- _Requirement_:
Search the entries below for "Total", and copy each line where it appears.

- _Available data_:
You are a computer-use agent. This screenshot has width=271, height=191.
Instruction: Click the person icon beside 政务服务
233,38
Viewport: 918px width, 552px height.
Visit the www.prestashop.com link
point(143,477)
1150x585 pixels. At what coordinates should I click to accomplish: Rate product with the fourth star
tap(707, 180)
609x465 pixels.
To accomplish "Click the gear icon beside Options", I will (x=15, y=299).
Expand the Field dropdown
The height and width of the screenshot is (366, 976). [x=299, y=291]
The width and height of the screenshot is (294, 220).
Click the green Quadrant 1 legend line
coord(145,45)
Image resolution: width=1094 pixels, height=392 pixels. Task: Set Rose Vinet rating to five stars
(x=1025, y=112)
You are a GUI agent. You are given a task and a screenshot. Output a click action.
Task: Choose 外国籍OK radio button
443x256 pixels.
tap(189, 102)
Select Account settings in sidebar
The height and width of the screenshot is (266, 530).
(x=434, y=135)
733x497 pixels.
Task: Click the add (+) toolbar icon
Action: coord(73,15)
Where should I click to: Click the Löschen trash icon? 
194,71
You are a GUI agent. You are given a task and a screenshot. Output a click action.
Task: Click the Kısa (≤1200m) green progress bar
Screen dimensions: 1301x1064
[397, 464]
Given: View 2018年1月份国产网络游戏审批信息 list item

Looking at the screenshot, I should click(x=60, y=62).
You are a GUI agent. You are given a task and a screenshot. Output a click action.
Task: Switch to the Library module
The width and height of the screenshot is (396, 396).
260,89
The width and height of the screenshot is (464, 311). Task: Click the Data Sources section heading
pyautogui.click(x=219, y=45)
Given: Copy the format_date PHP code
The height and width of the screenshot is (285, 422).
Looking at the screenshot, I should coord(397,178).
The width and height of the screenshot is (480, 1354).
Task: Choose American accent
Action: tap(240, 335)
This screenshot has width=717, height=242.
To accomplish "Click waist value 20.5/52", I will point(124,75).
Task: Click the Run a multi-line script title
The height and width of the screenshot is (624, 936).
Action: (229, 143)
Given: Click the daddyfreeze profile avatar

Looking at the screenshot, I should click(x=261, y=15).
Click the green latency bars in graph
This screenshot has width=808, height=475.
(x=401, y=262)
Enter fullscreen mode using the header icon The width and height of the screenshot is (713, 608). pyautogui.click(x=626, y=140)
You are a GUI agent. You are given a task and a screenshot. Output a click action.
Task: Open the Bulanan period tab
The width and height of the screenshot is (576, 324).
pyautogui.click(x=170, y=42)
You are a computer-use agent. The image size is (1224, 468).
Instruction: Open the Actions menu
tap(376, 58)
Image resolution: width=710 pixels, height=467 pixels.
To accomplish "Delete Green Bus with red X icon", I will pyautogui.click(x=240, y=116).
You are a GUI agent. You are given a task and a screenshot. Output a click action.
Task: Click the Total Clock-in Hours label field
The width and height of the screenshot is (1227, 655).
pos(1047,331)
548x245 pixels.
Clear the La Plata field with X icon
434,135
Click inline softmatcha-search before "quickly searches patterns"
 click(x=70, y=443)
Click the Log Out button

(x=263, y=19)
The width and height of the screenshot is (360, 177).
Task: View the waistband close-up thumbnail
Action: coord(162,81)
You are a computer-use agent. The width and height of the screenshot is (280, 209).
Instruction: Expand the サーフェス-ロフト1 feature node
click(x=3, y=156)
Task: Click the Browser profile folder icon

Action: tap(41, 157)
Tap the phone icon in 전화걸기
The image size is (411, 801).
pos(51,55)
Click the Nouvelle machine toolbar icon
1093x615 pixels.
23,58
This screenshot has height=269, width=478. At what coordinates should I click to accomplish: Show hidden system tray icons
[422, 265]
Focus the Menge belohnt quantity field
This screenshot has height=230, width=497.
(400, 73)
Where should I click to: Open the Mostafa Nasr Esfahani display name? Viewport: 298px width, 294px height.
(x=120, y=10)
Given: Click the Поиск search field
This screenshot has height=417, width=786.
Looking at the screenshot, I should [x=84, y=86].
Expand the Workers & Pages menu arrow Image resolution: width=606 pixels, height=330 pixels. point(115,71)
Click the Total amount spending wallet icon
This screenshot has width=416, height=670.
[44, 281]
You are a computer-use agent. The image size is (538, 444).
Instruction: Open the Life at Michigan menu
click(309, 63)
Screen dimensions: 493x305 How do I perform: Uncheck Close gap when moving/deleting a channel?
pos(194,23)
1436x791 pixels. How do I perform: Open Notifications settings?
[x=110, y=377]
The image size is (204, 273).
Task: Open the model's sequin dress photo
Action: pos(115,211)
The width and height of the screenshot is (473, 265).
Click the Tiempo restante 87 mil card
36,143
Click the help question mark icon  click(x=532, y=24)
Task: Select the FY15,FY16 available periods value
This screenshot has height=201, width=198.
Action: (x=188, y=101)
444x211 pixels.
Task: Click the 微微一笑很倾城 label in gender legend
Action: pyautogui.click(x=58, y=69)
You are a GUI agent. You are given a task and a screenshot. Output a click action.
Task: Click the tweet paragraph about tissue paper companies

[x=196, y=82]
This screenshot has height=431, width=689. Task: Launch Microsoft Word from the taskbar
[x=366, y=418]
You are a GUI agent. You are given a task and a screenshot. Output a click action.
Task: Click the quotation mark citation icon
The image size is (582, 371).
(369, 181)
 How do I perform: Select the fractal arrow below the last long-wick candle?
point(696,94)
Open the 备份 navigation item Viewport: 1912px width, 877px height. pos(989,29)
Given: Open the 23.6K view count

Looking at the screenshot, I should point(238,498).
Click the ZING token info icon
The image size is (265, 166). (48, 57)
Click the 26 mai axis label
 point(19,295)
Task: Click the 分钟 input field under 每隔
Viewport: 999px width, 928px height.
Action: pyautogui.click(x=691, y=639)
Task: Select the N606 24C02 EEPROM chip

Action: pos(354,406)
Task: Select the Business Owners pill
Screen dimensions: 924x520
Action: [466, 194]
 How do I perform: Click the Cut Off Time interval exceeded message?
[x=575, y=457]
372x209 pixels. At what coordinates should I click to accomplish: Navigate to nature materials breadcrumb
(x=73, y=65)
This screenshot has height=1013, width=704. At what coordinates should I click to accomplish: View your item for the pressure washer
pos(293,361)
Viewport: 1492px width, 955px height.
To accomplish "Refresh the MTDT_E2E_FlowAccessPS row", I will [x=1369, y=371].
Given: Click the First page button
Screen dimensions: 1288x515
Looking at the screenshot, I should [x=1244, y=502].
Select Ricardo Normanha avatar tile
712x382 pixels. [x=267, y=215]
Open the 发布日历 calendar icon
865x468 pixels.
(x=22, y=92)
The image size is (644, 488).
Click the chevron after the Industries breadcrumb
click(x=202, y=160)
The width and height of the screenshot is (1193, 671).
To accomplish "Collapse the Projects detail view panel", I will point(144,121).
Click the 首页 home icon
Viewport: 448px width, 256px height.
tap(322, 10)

- _Output below_:
Task: Click the Total Clock-in Hours label field
Click the Total amount spending wallet icon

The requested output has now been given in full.